Abolita la distinzione tra eredi illegittimi e naturali, antitumorali in prontuario entro 100 giorni
Scompare “la distinzione tra figli di serie A e di serie B, un grande segno di civiltà”. Con queste parole il presidente del Consiglio, Enrico Letta, ha commentato l’approvazione da parte del Consiglio dei Ministri del decreto legislativo in materia di filiazione.”Da oggi esistono solo figli senza aggettivi, – ha aggiunto il premier in conferenza stampa -. Finiscono drammi umani che ci sono stati nel passato”. Nella riunione di oggi, l’esecutivo ha dato il via libera al provvedimento, inviato così al Parlamento, di cui Repubblica.it aveva anticipato il contenuto nei giorni scorsi. Il testo, composto di 4 titoli, prevede la “modifica della normativa vigente al fine di eliminare ogni residua discriminazione rimasta nel nostro ordinamento fra i figli nati nel e fuori dal matrimonio, così garantendo la completa eguaglianza giuridica degli stessi”. La norma introduce “il principio dell’unicità dello stato di figlio, anche adottivo” e conseguentemente “l’eliminazione dei riferimenti presenti nelle norme ai figli ‘legittimi” ed ai figli ‘naturali” e la sostituzione degli stessi con quello di ‘figlio’”.

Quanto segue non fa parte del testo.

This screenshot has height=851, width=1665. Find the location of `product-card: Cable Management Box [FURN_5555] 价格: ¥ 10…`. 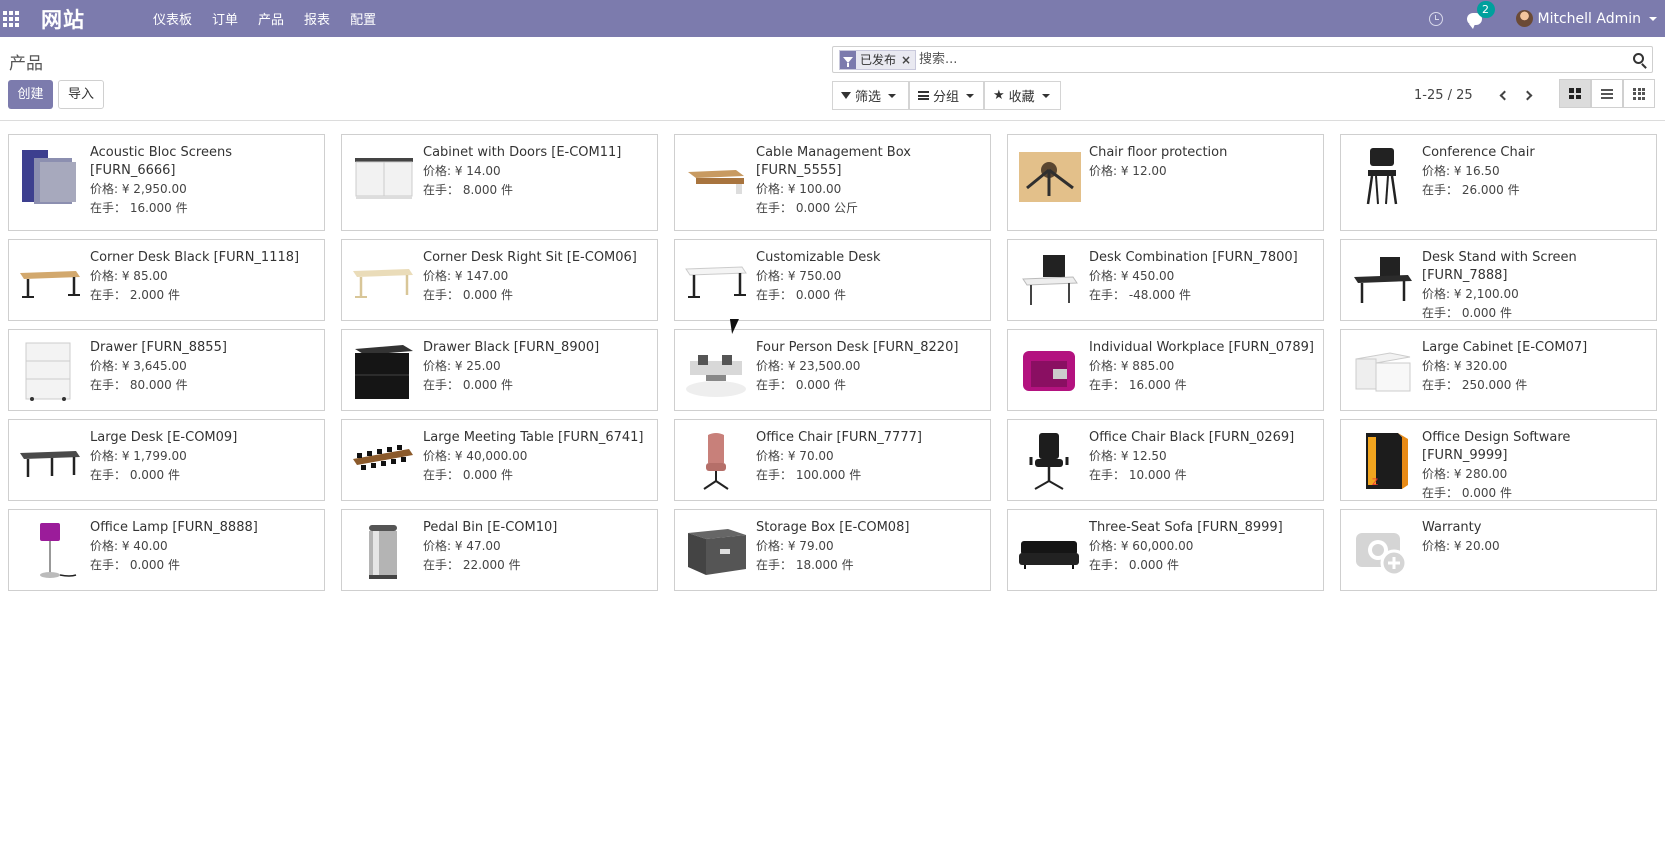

Tra le decisioni odierne dell’esecutivo anche il via libera all’Autorità dei Trasporti. “E’ un tema importante -ha spiegato Letta -. Inizia l’iter che dovrà andare in Parlamento, perché c’è bisogno di regolare un settore privo di autorità di regolamentazione”. “E’ lo strumento ideale – ha aggiunto il ministro dei Trasporti, Maurizio Lupi, – “per procedere alla liberalizzazione del mercato e per dare regolamento a un settore importante”. Il Governo ha indicato anche i nomi dei tre componenti. “Proponiamo al Parlamento la nomina di Andrea Camanzi, come presidente, e di Barbara Marinali e Mario Valducci”.
Un’altra misura adottata dal Cdm riguarda l’approvazione di un emendamento da presentare alle Camere, sulla classificazione dei farmaci oncologici. La norma, ha spiegato il ministro della Salute Beatrice Lorenzin, prevede che “l’Aifa è tenuta a esaminare il dossier e chiudere l’iter” per l’immissione dei farmaci nel prontuario del Servizio Sanitario Nazionale “entro cento giorni” dall’immissione del farmaco in commercio a pagamento.